The agent version was reverted and released as 2.6.6. We started a bulk update on the servers and we are in contact with the affected users.
Just to make sure that the right version of BitNinja is running on your server, we recommend to check the agent version and update if it's necessary.
We are truly sorry for the caused inconveniences and we would like to sincerely apologies publicly too. We absolutely understand how serious this problem was for the affected users, that's why we'll drop away all our current projects now and the whole team will work on to set up more than 100 servers with different kernel versions and test thoughtfully BitNinja on all of them. A separate public page will be purposed to show the results, so everyone can follow-up on the investigation process.

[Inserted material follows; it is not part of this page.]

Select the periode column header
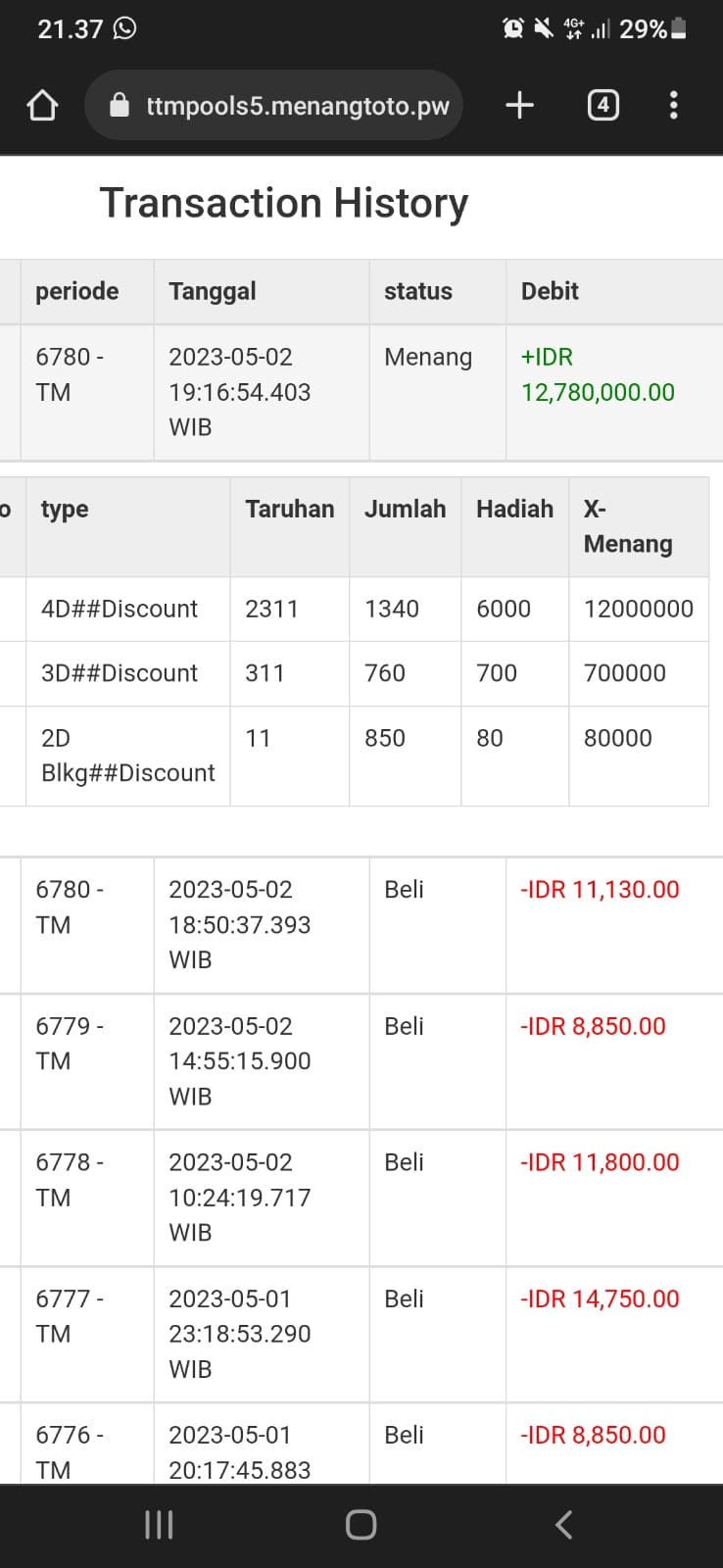The height and width of the screenshot is (1568, 723). pyautogui.click(x=77, y=291)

As soon as we'll have more accurate technical details, we'll provide them immediately (within 7 workdays), but until then, Zsolt Varga, our Product Manager summarized the information we have so far:
Of course, we tested on every supported version, this is standard procedure for every release. Currently we were only able to collect enough information to narrow down the issue to the kernel versions, the BitNinja package never runs close enough to the kernel to cause an issue like this, but our dependency the HAProxy does, and this is where we made the mistake, we ran tests on CentOS 6 but our test system didn't test different kernel versions, we never needed to do this before since this is our first real HAProxy update since it's release.
Sadly we made a huge mistake where we assumed that every kernel will accept this pre-packaged version in the same way, to be honest, we had to rollback because this incompatibility only appears in a limited range of kernel versions, nor the newer or the older ones have problem.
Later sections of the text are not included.